Tugas A:
Jawab pertanyaan berikut berdasarkan kutipan tentang Syi’ah di Indonesia:
(i) Pada tahun berapa jati diri al-Habsy sebagai orang Syi’ah terkuak?
(ii) Sudah berapa lama Syi’ah Rafidhah menyampaikan ajarannya di Indonesia?
(iii) Kaum apa saja yang disebut sebagai pendahulu mereka?
Tugas B: Lanjutkan kutipan tentang Syi’ah di Indonesia mulai dari bagian akhirnya.

===== Kutipan Dokumen =====

Pada tahun 1993, jati diri al-Habsy sebagai orang Syi’ah terkuak saat dia mengirimkan laporan kegiatan Syi’ah Indonesia ke Ayatullah di Iran dan saat itu 13 guru yang bermadzhab Ahlussunnah keluar dari pesantrennya.
Inilah gerakan Syi’ah, begitu terorgaisir dengan rapi. Adapun reaksi Ahlussunnah masih bersifat tidak konsisten. Jika ada keributan mereka bergerak, jika tidak ada, mereka hanya diam dan pasif, padahal Syi’ah semakin lama semakin berkembang.
Lebih dari 30 tahun sudah Syi’ah Rafidhah menyampaikan ajaran kafirnya di Indonesia. Kini kaum Râfidhah telah berani memperlihatkan sebagian ajaran mereka secara terang-terangan. Ini mereka lakukan secara bertahap. Cara-cara mereka dalam memberikan pengajaran sangat halus dan awalnya tidak diketahui. Beberapa diantaranya :
Pertama, mereka mengatasnamakan diri ahlul bait (keluarga) Nabi. Padahal pada hakekatnya, mereka telah berbohong atas nama ahlul bait. Kita tahu bahwa kaum muslimin, terutama di Indonesia sangat mencintai ahlul bait tetapi, kecintaan yang tidak berdasarkan ilmu tentang siapa ahlul bait menyeret mereka kepada kemusyrikan seperti Syi’ah Rafidhah.
Kecintaan seperti ini bisa menyeret seseorang kepada kultus dan al-ghuluw (berlebih-lebihan). Hal inilah yang diinginkan Syi’ah. Oleh karena itu, orang yang menyerang Syi’ah selalu dituduh benci kepada ahlul bait. Dan para pendahulu-pendahulu mereka seperti kaum Qarâmithah, Isma’iliyah, Bathiniyah telah membuat beberapa ajaran yang disusupkan ke tengah-tengah kaum muslimin untuk mendukung madzhab mereka. Diantaranya adalah perayaaan maulid Nabi. Merekalah yang membuat acara ini pertama kali, bukan Sulthan Shalahuddin al-Ayyubi. Menisbatkan perayaan maulid kepada Shalahuddin adalah penyimpangan, penipuan dalam sejarah.

===== Bahan yang Diberikan =====

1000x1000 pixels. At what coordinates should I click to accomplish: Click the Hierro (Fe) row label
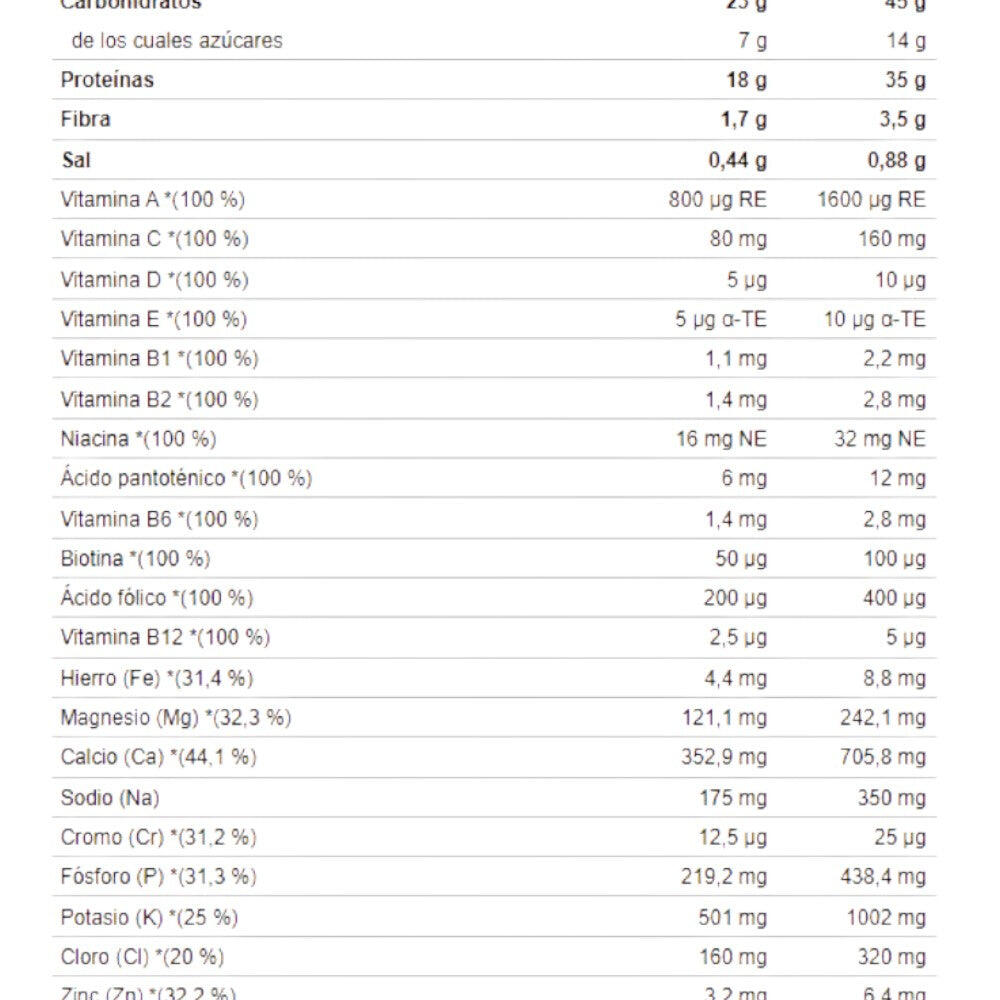[x=156, y=678]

=====

Jawaban yang Diharapkan A:
(i) 1993
(ii) Lebih dari 30 tahun
(iii) Qarâmithah, Isma’iliyah, dan Bathiniyah

Jawaban yang Diharapkan B:
Cinta ahlul bait adalah merupakan keyakinan Islam. Kita mencintai keluarga Nabi shallallâhu ‘alaihi wasallam sesuai dengan syariat Allâh dan Rasulnya, tidak ditambah dan tidak dikurangi, tidak mengadakan penyembahan terhadap ahlul bait. Kita meyakini bahwa tidak ada yang ma’shûm (bebas dari dosa dan kesalahan) kecuali Nabi yang mulia. Jadi kecintaan kita tetap dalam batasan-batasan Islam bukan sebagaimana yang dikatakan oleh Syi’ah.
Kedua, dalam memberikan pengajaran, mereka menggunakan ayat-ayat al-Qur’ân, tafsir-tafsir al-Qur’ân tidak melalui hadits atau sunnah. Karena mereka jauh sekali dari sunnah Nabi shallallâhu ‘alaihi wasallam bahkan mereka menolak hadits. Bagaimana mungkin mereka bisa menerima hadits Bukhâri, Muslim dan lain-lain sementara para sahabat yang meriwayatkan hadits-hadits ini dianggap kafir ?! Mereka juga menvonis kufur kepada ahlus sunnah termasuk Bukhâri, Muslim dan ulama ahli hadits lainnya. Oleh karena itu, mereka selalu memulainya dengan tafsir dengan meruju’ ke kitab-kitab tafsir Syi’ah.
Melalui kajian tafsir-tafsir al-Qur’ân yang awalnya biasa tapi lama-kelamaan menjadi aneh, karena seluruh ayat al-Qur’ân mereka tafsirkan dengan penafsiran mereka. Mereka selalu membuka kajian tafsir al-Qur’ân, tidak ada yang membuka kajian shahih Bukhâri kecuali untuk di hina, di kritik dan selanjutnya di tolak.
Mereka mulai menafsirkan dengan perkataan, “ini untuk Ali radhiyallâhu’anhu dan siksaan ini untuk Abu Bakar radhiyallâhu’anhu,” dan lain sebagainya. Walaupun pada awalnya, mereka belum menyebut nama Abu Bakar, Umar dan Utsman radhiyallâhu’anhum, karena ketiga shahabat ini memiliki kedudukan tinggi di hati kaum muslimin termasuk Ali bin Abi Thalib radhiyallâhu’anhu.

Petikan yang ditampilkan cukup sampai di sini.